Dataset entries –
· · · ·

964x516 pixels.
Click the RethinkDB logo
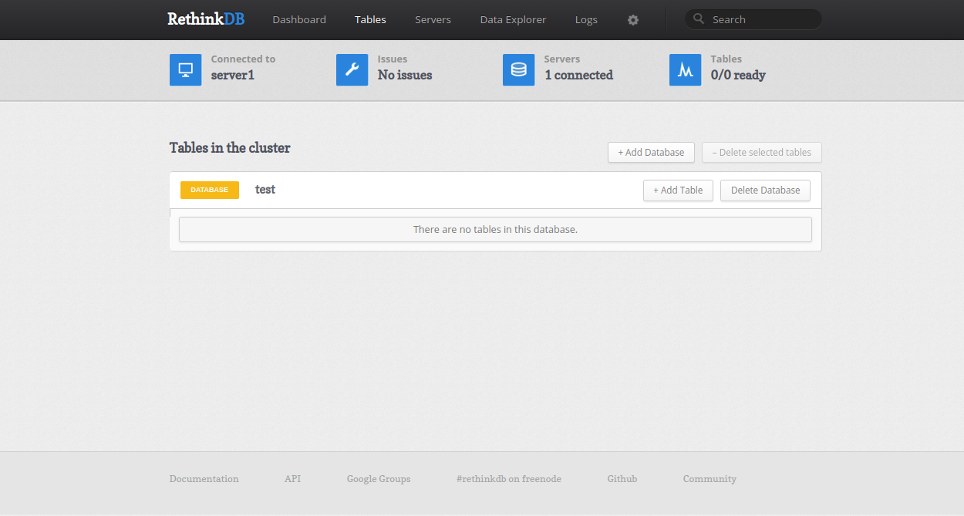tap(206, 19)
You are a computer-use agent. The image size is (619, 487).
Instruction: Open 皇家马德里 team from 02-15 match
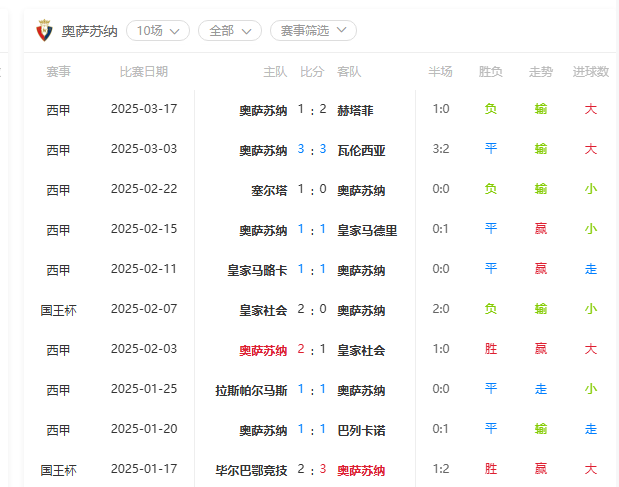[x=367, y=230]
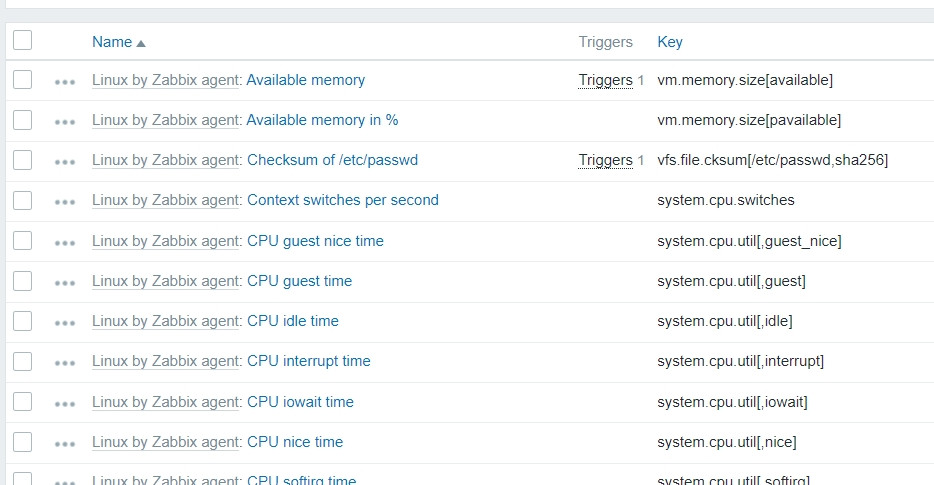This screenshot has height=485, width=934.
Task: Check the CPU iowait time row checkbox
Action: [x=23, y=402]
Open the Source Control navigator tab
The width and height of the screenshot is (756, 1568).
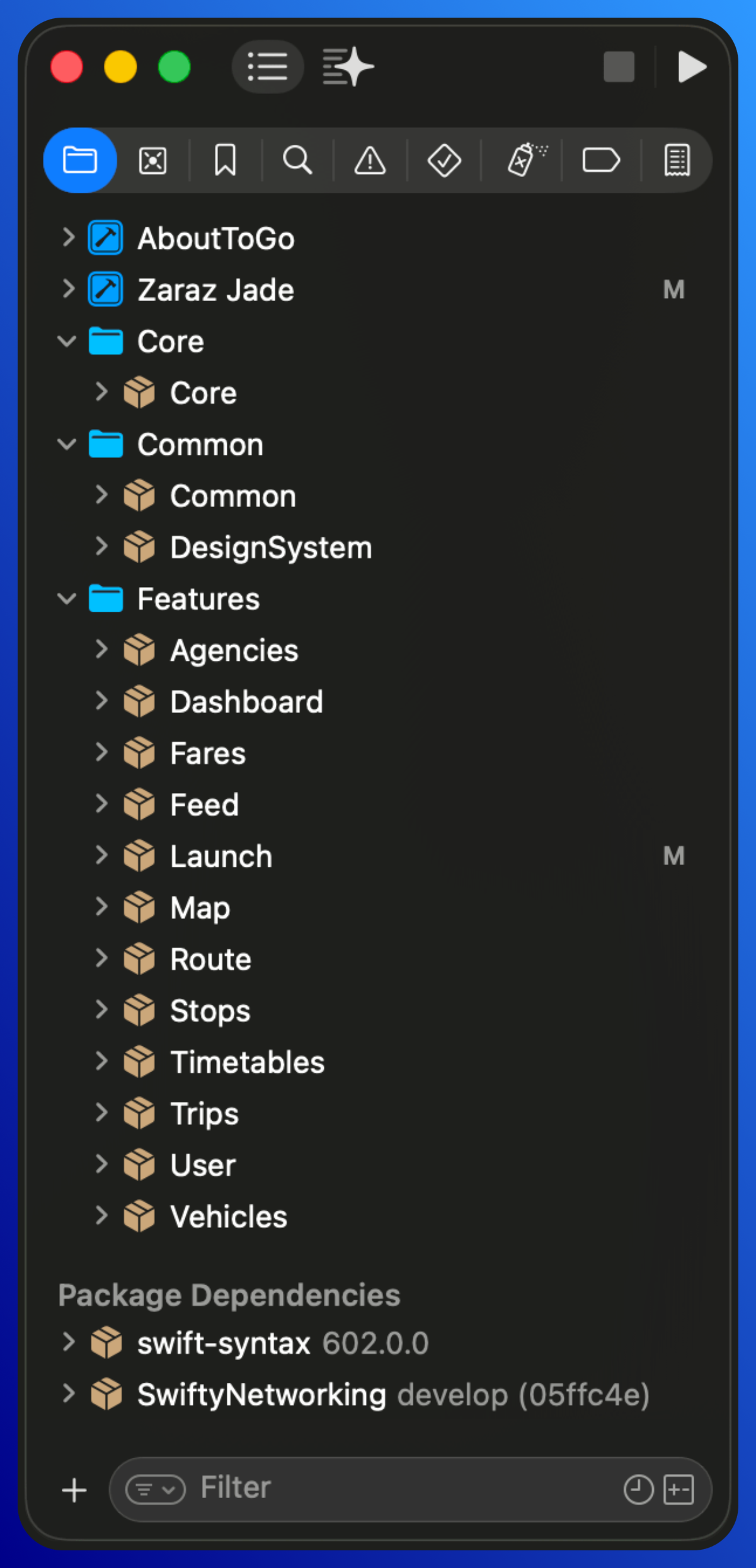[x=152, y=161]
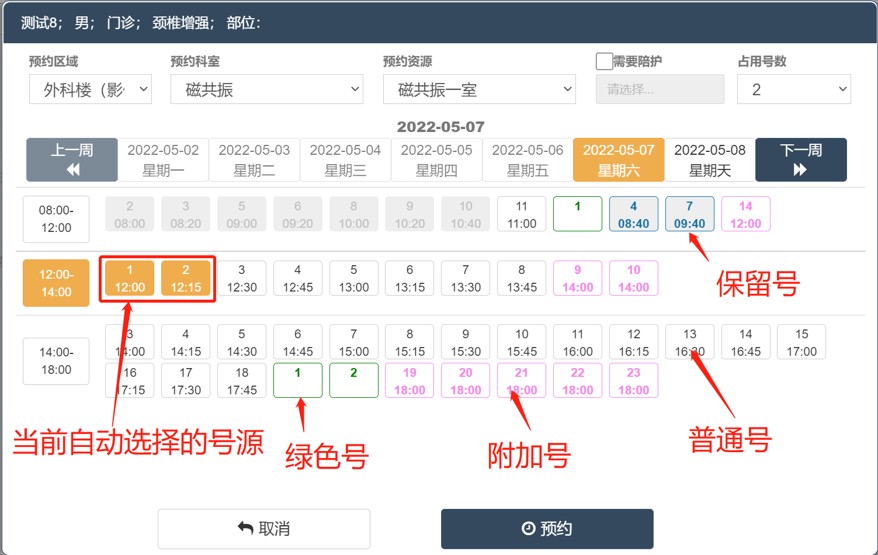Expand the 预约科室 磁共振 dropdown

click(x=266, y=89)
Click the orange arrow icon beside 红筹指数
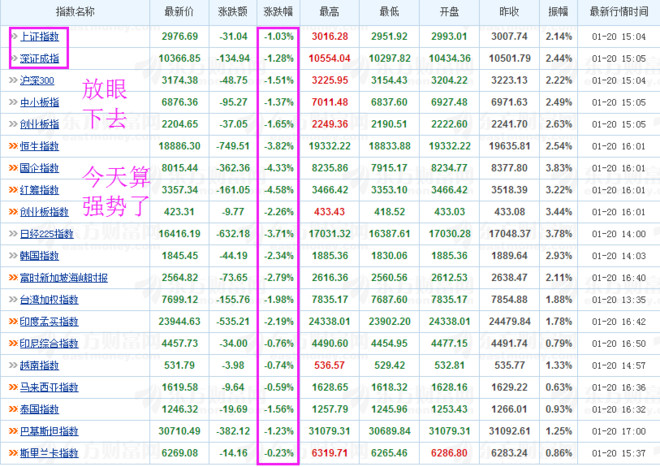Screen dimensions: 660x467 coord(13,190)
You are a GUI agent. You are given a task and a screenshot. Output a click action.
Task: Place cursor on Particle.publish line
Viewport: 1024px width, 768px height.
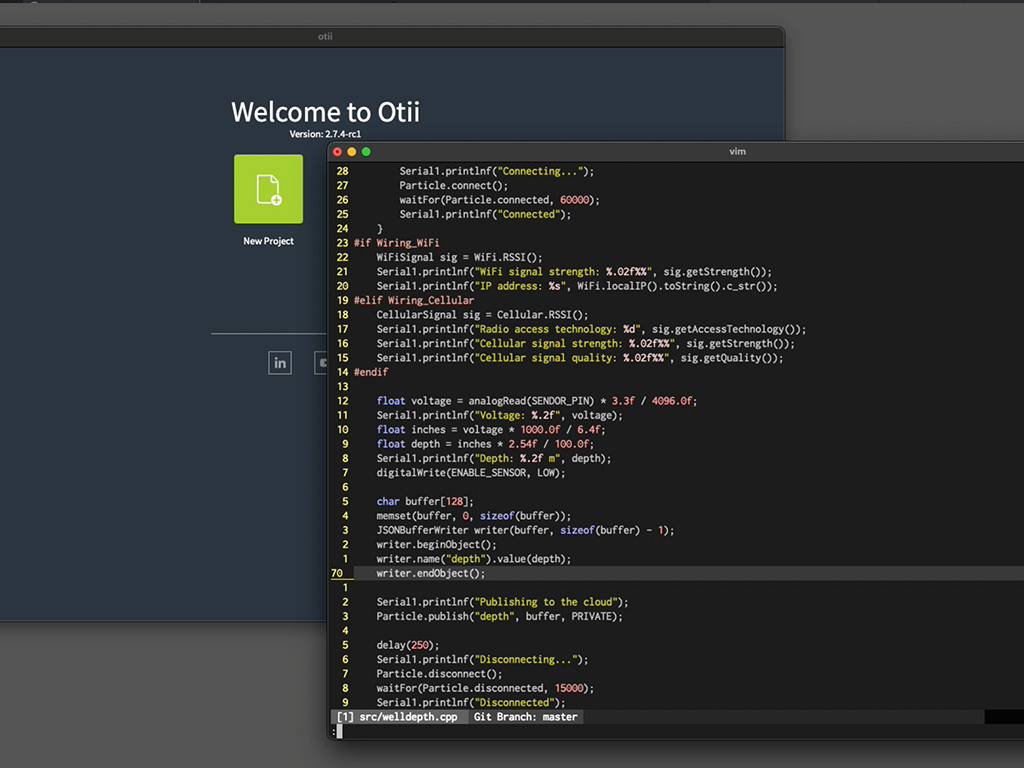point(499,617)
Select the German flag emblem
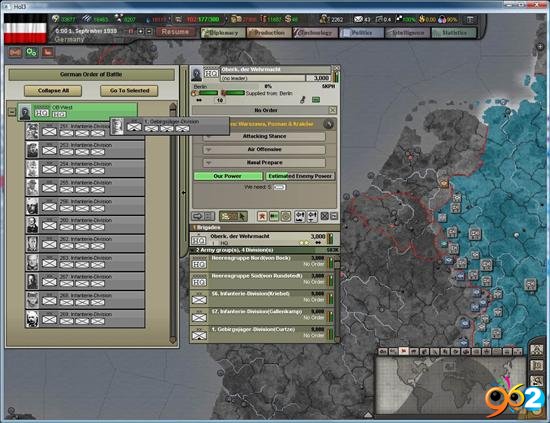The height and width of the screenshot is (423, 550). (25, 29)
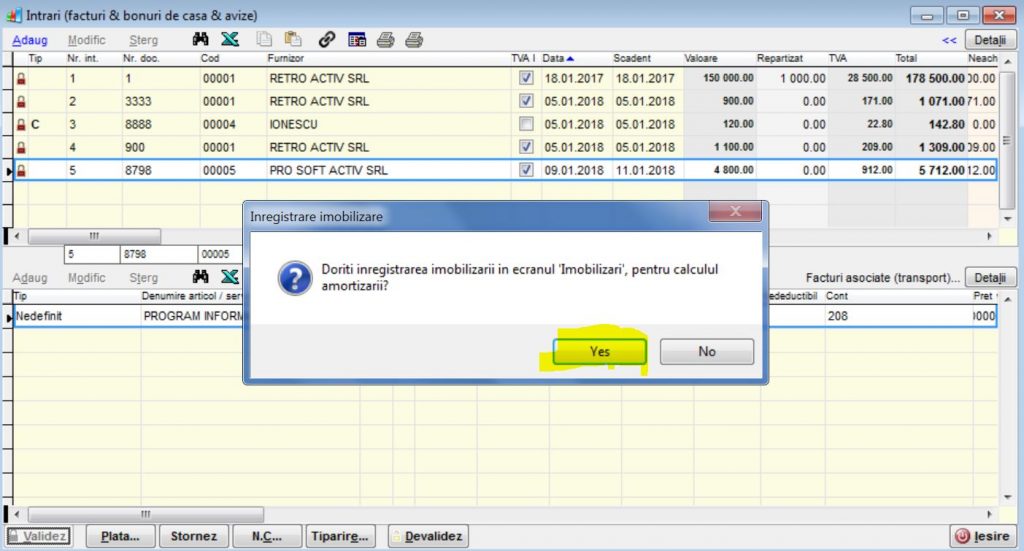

· · · ·

TO DO – The lines to return are those in the entries above that hold "agent".

RESPONSE –
You are a computer-use agent. The image size is (619, 487).
You are a GUI agent. You are given a task and a screenshot. Output a click action.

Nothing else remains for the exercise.